A key trend was the increasing power of the GPU and its effect on the creative pipeline. An example of this was demonstrated on the AMD stand by StudioGPU in the form of MachStudioPro. Bundled with AMD’s new $1,800 ATI FirePro V8750 graphics card, this $5,000 production solution can seamlessly bolt into software suites such as Maya, 3ds Max, Google Sketchup Pro, ArchiCAD and Rhino to provide real time rendering in a virtual production environment. The MachStudio Pro software fits into the creative pipeline after all 3D models are produced and provides lighting, cameras, materials, compositing and finishing capabilities. The workflow can be likened to a virtual 3D real-time studio environment, allowing artists and TDs to work with lighting, camera views and multi-point perspectives for a real-time view of frames as they would appear in the final rendered format. Version 1.2 of the $5000 product was launched at the show, with demonstrations including a fully rendered ambient occlusion pass updating almost instantly when a scene camera was moved and dramatic real time displacement mapping using a sub-pixel geometry tessellation process supported on the V8750.

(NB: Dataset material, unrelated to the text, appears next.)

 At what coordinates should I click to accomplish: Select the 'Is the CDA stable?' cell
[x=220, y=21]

The software can also run on NVIDIA cards, but the hardware-based geometry tessellation is exclusive to qualified ATI graphics workstation cards. It can increase the polygon count exponentially, in some instances to more than one billion polygons, without any material drop in the render speed. MachStudioPro also offers specialised shaders for car paint, reflection and sub surface scattering, as well as realtime material creation and stereoscopic camera support.

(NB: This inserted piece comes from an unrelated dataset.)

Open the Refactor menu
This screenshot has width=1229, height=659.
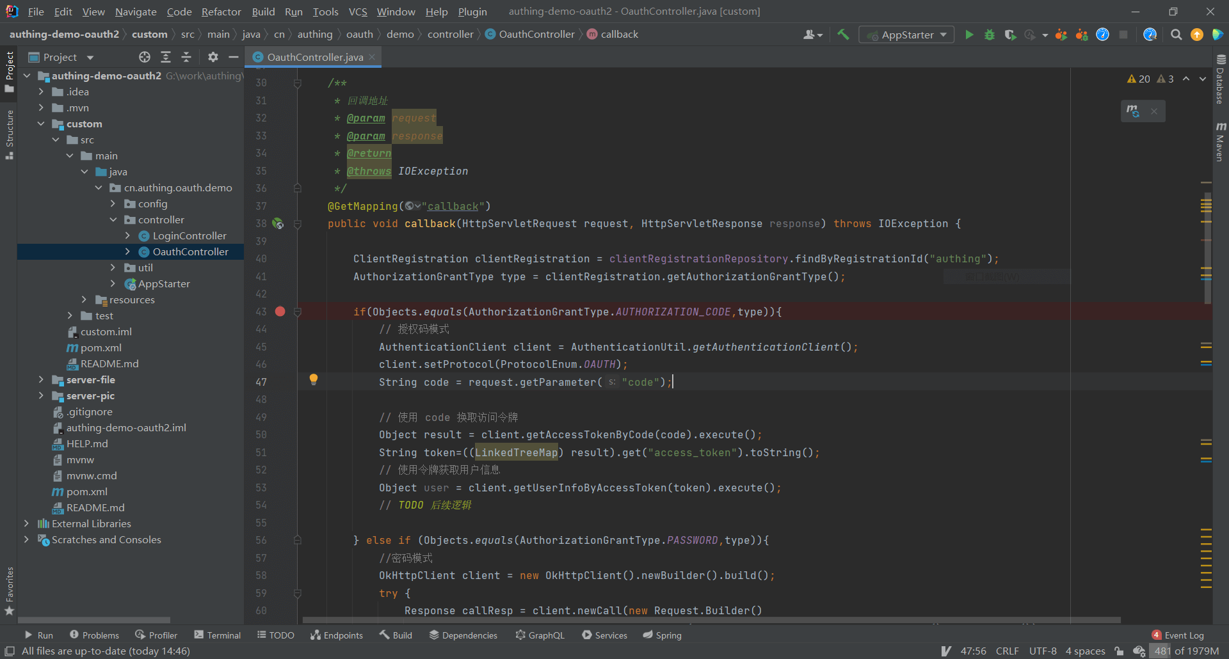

NVIDIA meanwhile used IBC to premiere the Quadro Digital Video Pipeline, an integrated, GPU-based platform for real-time acquisition, processing and delivery of high-resolution video. Based on the CUDA parallel computing architecture, street prices range from $5,000 to $8,000.

Among the products offered by AJA was the Ki Pro, a highly portable tapeless device that records files to the 10-bit Apple ProRes 422 codec direct from any camera. The company was also showing off its KOMA range of routers, which won two awards at IBC 2009. With a small form factor, the KUMO 1604 and 1616 routers offer features like SDI, HD-SDI and 3G SDI compatibility, as well as web-browser control over a LAN, so allowing integration into any post and production environment. The routers won the Broadcast Engineering IBC Pick Hit Award, as well as the TV Technology Europe STAR (Superior Technology Award Recipient) Award.

Still in I/O territory, Bluefish444 was showcasing its Epoch and Create cards at the show. Supporting Windows, Linux and Mac OSX, Epoch is a range of 2K/HD/SD PCIE SDI & 3D stereoscopic capable video capture cards containing new hardware scaling technology and an onboard routing software that enables up, down or cross conversion of any input or output video signal to/from Epoch. A 4 lane PCIe bus interface allows multi channel full duplex operation, while other new features include 12 bit SDI processing, embedded audio and embedded time code. The company also introduced its Create range of cards, which feature onboard 12 bit video processing and Sinc(x) hardware scaling that combine to enable real-time format conversion.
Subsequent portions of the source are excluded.